• What you need to do: Pull every line with "target" from the entries below.

• Source material:
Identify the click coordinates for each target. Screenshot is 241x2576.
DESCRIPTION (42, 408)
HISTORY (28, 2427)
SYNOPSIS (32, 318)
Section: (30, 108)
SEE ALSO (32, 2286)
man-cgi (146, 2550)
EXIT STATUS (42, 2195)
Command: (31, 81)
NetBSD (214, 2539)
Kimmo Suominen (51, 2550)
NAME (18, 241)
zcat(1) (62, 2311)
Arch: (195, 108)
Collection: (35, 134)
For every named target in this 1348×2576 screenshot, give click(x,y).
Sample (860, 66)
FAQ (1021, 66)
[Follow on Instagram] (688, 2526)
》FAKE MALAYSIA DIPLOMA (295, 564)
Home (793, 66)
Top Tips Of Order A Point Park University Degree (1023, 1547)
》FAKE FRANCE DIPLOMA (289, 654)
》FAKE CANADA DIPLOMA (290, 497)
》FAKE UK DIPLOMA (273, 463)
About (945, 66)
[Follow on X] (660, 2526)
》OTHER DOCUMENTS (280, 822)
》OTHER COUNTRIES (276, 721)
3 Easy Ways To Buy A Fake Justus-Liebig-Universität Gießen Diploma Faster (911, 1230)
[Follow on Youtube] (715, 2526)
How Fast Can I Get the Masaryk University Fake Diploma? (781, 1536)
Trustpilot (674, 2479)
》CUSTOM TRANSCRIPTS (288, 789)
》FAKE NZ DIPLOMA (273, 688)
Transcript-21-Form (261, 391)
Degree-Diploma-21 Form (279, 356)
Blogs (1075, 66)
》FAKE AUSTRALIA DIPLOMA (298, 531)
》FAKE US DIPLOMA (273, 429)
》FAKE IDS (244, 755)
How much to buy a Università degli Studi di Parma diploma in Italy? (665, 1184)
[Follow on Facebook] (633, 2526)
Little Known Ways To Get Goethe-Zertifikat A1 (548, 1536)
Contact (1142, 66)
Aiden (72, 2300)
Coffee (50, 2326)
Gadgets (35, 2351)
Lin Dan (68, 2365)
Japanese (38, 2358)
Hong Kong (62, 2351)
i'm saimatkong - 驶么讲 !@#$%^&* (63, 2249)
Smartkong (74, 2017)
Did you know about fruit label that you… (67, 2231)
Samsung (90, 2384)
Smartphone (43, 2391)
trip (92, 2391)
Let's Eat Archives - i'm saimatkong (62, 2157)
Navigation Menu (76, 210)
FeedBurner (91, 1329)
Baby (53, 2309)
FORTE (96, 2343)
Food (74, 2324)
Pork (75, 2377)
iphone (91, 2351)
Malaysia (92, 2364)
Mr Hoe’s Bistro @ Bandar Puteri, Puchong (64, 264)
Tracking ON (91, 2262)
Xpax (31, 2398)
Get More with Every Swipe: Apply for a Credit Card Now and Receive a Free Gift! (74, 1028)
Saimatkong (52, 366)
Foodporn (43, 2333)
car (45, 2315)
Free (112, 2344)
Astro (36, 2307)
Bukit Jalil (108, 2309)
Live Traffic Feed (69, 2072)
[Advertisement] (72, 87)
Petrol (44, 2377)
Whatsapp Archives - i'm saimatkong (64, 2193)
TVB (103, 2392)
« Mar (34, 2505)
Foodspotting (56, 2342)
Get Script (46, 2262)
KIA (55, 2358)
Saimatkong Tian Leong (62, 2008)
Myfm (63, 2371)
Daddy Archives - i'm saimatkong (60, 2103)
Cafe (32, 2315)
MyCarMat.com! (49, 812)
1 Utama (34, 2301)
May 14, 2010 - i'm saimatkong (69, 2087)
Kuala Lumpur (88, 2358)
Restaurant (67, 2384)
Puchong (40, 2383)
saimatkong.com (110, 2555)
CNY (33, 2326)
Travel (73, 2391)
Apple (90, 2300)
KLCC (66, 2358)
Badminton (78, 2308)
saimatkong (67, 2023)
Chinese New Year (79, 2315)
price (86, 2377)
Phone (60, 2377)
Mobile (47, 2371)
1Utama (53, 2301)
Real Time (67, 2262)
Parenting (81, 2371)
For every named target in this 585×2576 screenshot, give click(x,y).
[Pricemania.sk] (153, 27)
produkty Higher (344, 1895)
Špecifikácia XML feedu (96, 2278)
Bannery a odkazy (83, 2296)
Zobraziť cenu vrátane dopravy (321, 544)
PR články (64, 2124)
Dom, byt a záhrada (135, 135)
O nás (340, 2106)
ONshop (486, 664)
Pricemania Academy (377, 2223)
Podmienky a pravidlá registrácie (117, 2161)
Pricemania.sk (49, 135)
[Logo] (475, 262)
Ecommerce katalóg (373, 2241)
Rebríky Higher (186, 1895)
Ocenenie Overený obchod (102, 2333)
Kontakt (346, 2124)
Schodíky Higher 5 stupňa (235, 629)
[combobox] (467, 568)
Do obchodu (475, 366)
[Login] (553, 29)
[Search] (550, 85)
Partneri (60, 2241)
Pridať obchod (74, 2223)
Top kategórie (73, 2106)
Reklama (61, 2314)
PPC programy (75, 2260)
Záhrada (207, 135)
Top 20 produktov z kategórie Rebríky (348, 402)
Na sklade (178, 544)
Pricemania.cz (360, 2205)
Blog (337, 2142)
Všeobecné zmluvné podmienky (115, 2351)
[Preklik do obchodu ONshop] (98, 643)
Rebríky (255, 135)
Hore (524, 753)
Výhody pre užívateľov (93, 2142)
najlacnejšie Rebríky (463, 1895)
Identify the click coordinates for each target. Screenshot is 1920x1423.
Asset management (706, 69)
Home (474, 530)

• Output of the exercise:
Identify the click coordinates for each target. Screenshot is 241x2576.
For every named target in this 1348×2576 screenshot, give click(x,y).
For every named target in this 585×2576 screenshot, give click(x,y).
Identify the click coordinates for each target. Screenshot is 1920x1423.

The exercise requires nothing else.